The idea behind our work is that explaining is akin to question answering, so the more questions an intelligent textbook can answer, the more it can explain. In other words, the explanatory power of a book can be improved by reorganizing it interactively, firstly to help readers identify the most critical questions to be answered about the textbook, but also to get answers to their questions. In particular, YAI4Edu uses the Intelligent Explanation Generator, an efficient pipeline for automatic (archetypal) question extraction and answer retrieval, to select these important questions and use them to reorganize the contents of a textbook. This is done following Hypothesis 1 for which the most useful questions a user may have about a collection of texts (e.g., a textbook) are best answered in the collection as a whole.

We applied YAI4Edu to a textbook for teaching how to write legal memoranda appropriate for the U.S. legal system and a PTSD disability claim. This was integrated with 5,406 external web pages from a legal encyclopedia and 11,198 legal cases from the Board of Veterans’ Appeals. Then, to show that our novel strategy for generating explanations is more effective than baseline approaches, we devised a within-subjects user study involving more than 100 English-speaking students who evaluated explanations about three different and relevant topics. The final results were in many cases statistically significant and always in favor of our Intelligent Explanation Generator, suggesting that Hypothesis 1 is true.

The impact of our YAI software pipeline extends to various sectors, including education, professional training, and industry. Within the education sector, our tool enhances the use of textbooks by seamlessly integrating external content, facilitating efficient exploration and retrieval of information through answer retrieval mechanisms. In professional training, it has the potential to elucidate complex concepts and procedures, thereby expediting knowledge acquisition, particularly in highly technical domains. In the industrial context, our tool can simplify technical documentation and improve customer support, as suggested by Sovrano and Vitali (2022b); Sovrano et al. (2023).

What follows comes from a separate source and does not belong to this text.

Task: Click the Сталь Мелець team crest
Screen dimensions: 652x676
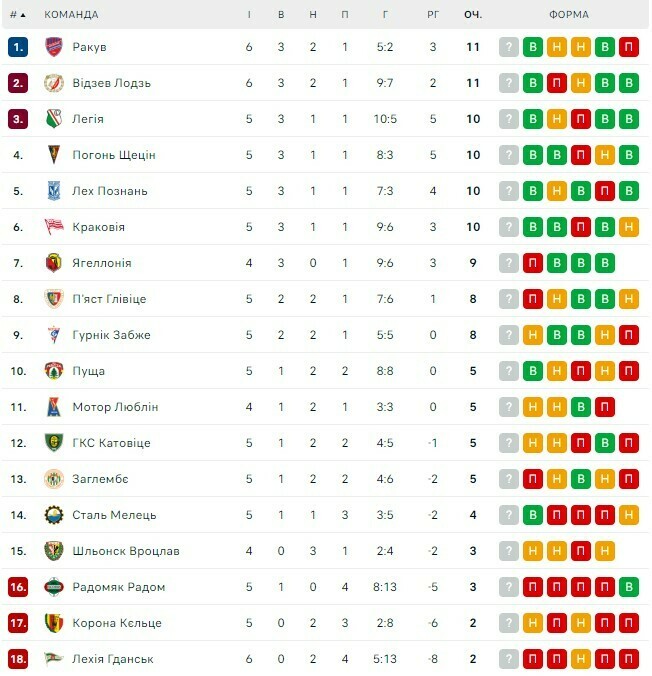Action: point(54,515)
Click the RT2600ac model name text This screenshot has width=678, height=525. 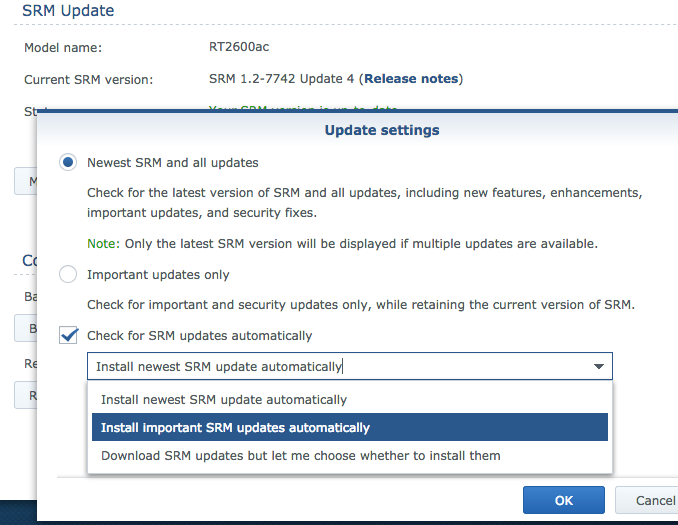tap(239, 47)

Looking ahead, we foresee a notable shift in education with interactive e-books and AI-generated content supplementing or replacing traditional textbooks. These tools promise personalized, up-to-date learning experiences. Rather than replacing educators, these AI tools could augment their capabilities by providing personalized instruction at scale. They could explain basic concepts and answer common questions, thus allowing educators to focus on more complex topics, critical thinking, creativity, and personalized guidance.